◆ **Given passage**:
— Start —

Mr. Obama´s Top 6 Foreign Policy Flops

Top 6 Obama Foreign Policy Flops

6. Honduras - Washington initially backed the constitutionally-removed Mel Zelaya who sought to perpetuate his presidential term beyond its time limit. It was disgraceful to embrace false coup language and side with the Castro-Chavez Club in Latin America.

5. China - President Obama was roundly criticized for showing weakness and undue deference to Beijing, the United States´ major creditor. He tepidly spoke about human rights and returned home empty-handed on issues ranging from the environment and help with Iran.

4. Afghanistan - In his latest speech, Mr. Obama abandons the war effort to defeat Al Quayda and the Taliban and signals a fundamental absence of understanding about international affairs and how to confront tyranny.

3. Russia - The US president abandoned Central European allies the Czech Republic and Poland by withdrawing a Bush-era missile defense shield against Iranian (and Russian) missiles, all in a vain effort to curry favor with Moscow on Iran sanctions.

2. Iran - It is clear that Washington has no desire to stop the Teheran Tyrants from acquiring nuclear weapons and the missiles to deliver them. Words alone cannot and do not tame tyrants. Human history is replete with examples. Sadly, the US president is not a student of history. GSM will release an exclusive Net Assessment with more details about the Iranian impasse.

1. War on Islamic Fascism - The United States is at war despite inexplicable behavior by the country´s president to deny that reality and act in a cavalier manner toward the most serious threat to the nation´s survival. From allowing some key parts of the Patriot Act to expire, closing the facilities at Guantonomo Bay to interrogate prisoners for intelligence to prevent future attacks, to allowing a civilian court trial for Khalid Sheik Muhammaed and other alleged perpetrators of the 9/11 attacks and to flinching in the stares of evil from Iran and the Al Quayda/Taliban threat in Afghanistan, it is obvious Mr. Obama is severely misinformed about the true nature of the threat.

The war within Islam has become the world´s problem manifested in the various terror groups from Asia to America. By not taking on Terror Inc - Iran - directly, the United States is treading dangerously in an increasingly unstable world partly because of US tepidness and disengagement.

Wednesday, December 2, 2009

US President Obama´s Afghan Endgame: Freedom Loses

Timetable for US War Effort

Naive US President Barak Hussein Obama sounded the endgame of his country´s war effort in Afghanistan in a long-winding speech at West Point last night. His words provide  comfort to the enemies of freedom in general worldwide and Al Quayda and the Taliban in particular.

Specifically to Afghanistan, the US cuts in half the original troop request by in-theater commander, General McChrystal, to 30,000 and July 2011 was arbitrarily selected as the date to draw down the war effort, in a bow to his Democrat Party anti-war firebrands.

The United States no longer has the will the complete the mission of beating the forces of tyranny.

Thus, Mr. Obama´s own hand-picked general will be bereft of the troops and resources necessary to wage the war to a ''successful conclusion.'' Ironically, this has been a central criticism by Mr. Obama and his politcal party of the previous administration´s handling of the war.Penny-wise is pound foolish.

— End —

◆ **Dataset extract**:
— Start —

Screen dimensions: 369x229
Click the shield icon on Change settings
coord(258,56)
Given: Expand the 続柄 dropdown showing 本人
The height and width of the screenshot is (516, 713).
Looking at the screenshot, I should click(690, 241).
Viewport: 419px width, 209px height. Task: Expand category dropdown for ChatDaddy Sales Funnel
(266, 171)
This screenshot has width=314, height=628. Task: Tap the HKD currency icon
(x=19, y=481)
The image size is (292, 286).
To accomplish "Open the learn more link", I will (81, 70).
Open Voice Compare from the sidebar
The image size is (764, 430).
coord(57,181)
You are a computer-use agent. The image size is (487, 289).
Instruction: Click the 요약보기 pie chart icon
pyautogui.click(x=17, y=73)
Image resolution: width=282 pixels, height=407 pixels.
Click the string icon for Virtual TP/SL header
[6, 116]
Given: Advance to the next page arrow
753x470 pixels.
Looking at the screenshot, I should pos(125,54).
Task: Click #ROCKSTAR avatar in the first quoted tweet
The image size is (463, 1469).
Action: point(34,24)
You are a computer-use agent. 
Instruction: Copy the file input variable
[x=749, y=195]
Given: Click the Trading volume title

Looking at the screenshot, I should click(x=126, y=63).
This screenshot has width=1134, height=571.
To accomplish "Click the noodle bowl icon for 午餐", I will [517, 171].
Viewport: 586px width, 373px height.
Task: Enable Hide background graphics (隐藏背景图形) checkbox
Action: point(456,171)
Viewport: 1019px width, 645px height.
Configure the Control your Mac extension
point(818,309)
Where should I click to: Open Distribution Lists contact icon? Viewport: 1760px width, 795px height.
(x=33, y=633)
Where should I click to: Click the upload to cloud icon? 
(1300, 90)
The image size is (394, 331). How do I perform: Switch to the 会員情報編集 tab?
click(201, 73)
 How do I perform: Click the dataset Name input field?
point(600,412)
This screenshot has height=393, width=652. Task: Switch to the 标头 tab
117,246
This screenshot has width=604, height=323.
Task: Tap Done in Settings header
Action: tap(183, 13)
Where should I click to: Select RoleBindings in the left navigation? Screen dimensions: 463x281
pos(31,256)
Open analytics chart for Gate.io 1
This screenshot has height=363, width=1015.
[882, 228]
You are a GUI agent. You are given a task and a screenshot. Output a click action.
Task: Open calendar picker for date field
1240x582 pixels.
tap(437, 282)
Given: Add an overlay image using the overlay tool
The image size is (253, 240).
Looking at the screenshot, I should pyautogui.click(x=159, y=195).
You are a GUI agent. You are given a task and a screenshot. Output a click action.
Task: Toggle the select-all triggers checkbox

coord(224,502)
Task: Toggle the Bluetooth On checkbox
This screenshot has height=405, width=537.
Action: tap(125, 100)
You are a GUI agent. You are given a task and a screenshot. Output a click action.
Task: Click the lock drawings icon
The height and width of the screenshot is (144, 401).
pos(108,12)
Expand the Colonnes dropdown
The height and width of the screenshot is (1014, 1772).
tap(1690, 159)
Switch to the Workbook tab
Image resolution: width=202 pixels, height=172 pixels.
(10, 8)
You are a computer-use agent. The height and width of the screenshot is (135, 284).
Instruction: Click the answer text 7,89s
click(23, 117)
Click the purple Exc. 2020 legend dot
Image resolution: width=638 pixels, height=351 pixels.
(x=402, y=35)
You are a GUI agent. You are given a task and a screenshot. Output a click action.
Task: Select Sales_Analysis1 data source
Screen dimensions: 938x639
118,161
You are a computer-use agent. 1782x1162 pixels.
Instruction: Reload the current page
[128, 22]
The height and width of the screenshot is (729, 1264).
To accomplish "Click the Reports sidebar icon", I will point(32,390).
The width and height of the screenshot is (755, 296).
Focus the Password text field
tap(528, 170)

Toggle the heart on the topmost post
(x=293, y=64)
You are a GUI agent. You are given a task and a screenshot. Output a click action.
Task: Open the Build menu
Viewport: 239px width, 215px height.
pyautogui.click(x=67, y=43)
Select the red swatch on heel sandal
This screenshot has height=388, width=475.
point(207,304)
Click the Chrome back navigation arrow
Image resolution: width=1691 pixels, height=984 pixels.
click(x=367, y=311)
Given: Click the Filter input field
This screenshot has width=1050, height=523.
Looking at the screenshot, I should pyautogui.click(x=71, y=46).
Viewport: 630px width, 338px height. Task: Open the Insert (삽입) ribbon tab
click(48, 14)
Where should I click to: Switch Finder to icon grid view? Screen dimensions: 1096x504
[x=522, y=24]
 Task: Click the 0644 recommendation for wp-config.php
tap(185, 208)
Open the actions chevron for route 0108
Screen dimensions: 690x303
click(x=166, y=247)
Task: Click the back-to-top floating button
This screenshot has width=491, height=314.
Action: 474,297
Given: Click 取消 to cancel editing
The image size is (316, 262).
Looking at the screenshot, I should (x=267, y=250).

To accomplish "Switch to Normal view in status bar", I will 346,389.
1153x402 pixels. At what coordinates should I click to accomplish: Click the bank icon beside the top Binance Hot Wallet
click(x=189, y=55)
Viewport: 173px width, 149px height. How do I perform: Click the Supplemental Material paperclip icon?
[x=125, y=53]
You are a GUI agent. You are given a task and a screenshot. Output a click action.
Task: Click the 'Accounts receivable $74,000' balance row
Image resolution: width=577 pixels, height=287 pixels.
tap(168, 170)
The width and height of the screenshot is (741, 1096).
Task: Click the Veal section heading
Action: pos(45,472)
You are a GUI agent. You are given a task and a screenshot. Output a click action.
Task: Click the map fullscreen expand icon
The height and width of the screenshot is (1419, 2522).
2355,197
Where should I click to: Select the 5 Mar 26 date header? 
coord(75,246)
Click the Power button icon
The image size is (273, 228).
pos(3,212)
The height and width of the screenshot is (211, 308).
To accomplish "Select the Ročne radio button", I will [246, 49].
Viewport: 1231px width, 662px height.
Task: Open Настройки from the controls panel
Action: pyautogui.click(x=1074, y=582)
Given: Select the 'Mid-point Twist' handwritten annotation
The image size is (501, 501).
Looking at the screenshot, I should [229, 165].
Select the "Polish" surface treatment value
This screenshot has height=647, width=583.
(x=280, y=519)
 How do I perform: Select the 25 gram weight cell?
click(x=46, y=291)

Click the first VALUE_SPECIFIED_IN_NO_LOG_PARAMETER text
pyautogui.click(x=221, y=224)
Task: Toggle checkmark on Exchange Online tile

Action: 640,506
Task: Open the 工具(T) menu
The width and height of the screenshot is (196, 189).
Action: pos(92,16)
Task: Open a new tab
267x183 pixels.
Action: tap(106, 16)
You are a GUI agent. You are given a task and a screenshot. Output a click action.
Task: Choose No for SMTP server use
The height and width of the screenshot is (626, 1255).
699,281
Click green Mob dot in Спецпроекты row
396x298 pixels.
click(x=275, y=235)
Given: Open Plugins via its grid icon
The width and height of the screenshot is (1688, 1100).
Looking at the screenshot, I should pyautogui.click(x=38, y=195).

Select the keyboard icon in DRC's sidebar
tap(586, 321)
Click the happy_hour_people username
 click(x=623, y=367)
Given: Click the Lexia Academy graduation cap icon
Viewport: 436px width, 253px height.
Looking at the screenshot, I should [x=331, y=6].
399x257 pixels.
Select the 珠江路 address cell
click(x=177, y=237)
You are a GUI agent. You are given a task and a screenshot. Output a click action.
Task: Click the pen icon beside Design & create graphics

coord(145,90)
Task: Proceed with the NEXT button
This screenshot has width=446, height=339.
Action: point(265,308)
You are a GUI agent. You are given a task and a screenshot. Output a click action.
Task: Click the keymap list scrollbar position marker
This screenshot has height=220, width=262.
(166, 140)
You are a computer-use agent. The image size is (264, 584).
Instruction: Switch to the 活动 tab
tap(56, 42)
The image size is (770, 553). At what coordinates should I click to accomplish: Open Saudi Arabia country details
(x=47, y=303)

— End —

◆ **Complete the following**:
[1] Answer the following questions using the post on Obama's foreign policy.
(a) Which two Central European allies does the post say the US president abandoned?
(b) Where was the speech on the Afghan war effort delivered?
(c) What date was selected for drawing down the war effort in Afghanistan?
[2] Transcribe, word for word, the stretch of the post on Obama's foreign policy from "The war within" through "Taliban in particular.".

◆ **Results**:
[1]
(a) The Czech Republic and Poland.
(b) West Point.
(c) July 2011.

[2]
The war within Islam has become the world´s problem manifested in the various terror groups from Asia to America. By not taking on Terror Inc - Iran - directly, the United States is treading dangerously in an increasingly unstable world partly because of US tepidness and disengagement.

Wednesday, December 2, 2009

US President Obama´s Afghan Endgame: Freedom Loses

Timetable for US War Effort

Naive US President Barak Hussein Obama sounded the endgame of his country´s war effort in Afghanistan in a long-winding speech at West Point last night. His words provide  comfort to the enemies of freedom in general worldwide and Al Quayda and the Taliban in particular.